Больше он ничего объяснять не стал. Маша посоветовалась с Таей, и обе, повздыхав, решили пойти. В следующее воскресенье, чуть светать начало, спустились вниз. В прихожей был Игнат. Он только что принял от разносчика пачку газет и теперь раскладывал их, готовясь идти к барину.
– Что это, газеты? – Маша очень удивилась: отец никогда не читал их, уверяя, что они навязывают волю. – Зачем столько? Откуда?
– Приказано все получать, – с достоинством пояснил Игнат. – Батюшка ваш теперь без них и к столу не выходят, а сегодня воскресенье, и разносчик опоздал.
– Читает? – с недоверчивым удивлением спросила Маша.
– Аккуратно читают-с, – подтвердил камердинер. – Все читают, что про Сербию пишут. Вот новые несу, серчают уже, поди.
– Это он о Гаврииле беспокоится, – озабоченно сказала Маша, когда они спешили к университету. – Он же всегда смеялся над газетами, всегда! А теперь, видишь, читает. Со страхом читает, известие боится встретить. Ах, какой он, какой! В любви к детям стесняется признаться, в беспокойстве за них. А ведь любит, любит, Таечка!
– Любит, – подтвердила Тая. – И тоскует, наверно.
Она думала о своих родителях в далекой Крымской. Она решилась написать им, получила ответ, полное прощение и слезную просьбу вернуться. Проплакала ночь и ответила отказом. И не потому, что нынешняя жизнь ее сложилась интересно и обещающе, но потому, что много переплакала, передумала и давным-давно, еще в Тифлисе, свернула на ту дорогу, по которой домой не возвращаются.

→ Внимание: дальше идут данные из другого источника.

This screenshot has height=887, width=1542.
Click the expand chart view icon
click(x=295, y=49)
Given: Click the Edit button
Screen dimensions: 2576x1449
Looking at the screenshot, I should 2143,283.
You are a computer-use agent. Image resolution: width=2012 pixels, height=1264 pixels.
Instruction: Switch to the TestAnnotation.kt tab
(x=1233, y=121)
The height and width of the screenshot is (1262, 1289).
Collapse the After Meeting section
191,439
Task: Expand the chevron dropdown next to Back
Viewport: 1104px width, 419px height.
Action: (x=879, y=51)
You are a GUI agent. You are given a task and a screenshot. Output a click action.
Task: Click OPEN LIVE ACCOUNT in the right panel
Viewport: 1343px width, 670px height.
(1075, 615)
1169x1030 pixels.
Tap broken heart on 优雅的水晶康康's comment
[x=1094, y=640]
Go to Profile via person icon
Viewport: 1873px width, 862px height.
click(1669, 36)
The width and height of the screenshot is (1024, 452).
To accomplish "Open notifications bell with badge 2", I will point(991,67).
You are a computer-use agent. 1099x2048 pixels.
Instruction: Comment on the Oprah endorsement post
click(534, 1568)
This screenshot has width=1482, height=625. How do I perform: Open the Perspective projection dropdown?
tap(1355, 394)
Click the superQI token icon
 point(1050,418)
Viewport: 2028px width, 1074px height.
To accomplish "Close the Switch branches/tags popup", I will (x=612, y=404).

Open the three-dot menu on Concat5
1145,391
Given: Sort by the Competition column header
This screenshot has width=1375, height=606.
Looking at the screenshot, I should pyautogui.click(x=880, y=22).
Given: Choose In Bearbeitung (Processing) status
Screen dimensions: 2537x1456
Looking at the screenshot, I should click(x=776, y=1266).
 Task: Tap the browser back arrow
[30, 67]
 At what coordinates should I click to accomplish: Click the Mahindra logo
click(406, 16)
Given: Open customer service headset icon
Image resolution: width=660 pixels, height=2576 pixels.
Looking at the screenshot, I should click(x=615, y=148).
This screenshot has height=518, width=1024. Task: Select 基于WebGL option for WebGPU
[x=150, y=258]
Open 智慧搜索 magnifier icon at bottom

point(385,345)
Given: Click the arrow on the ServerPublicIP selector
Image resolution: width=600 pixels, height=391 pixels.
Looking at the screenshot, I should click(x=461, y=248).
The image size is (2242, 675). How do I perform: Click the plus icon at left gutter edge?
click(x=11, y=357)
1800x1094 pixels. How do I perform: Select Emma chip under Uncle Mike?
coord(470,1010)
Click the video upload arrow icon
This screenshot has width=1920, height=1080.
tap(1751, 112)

Были еще обстоятельства, которые держали ее в Москве сильнее, чем дружба Маши, – ученье и будущее место в жизни – то, что переполняло ее уже сейчас торжественным ощущением долга. Было, крепло с каждым вечером, радовало и ужасало, но в этом Тая боялась признаться даже самой себе.
Барышни вышли очень рано, но чем ближе подходили к Кремлю, тем все люднее становилось на воскресных московских улицах. И потому что прихожане тянулись в церкви и соборы на призывный перезвон колоколов; и потому что лабазники и приказчики открывали лавки и первые покупательницы уже судачили у дверей; и потому, наконец, что молодежь явно спешила туда же, куда торопились и барышни. Эта часть публики была настроена шумно и бесцеремонно: громко переговаривались, окликали друг друга, пели, смеялись и с особым вниманием разглядывали девушек.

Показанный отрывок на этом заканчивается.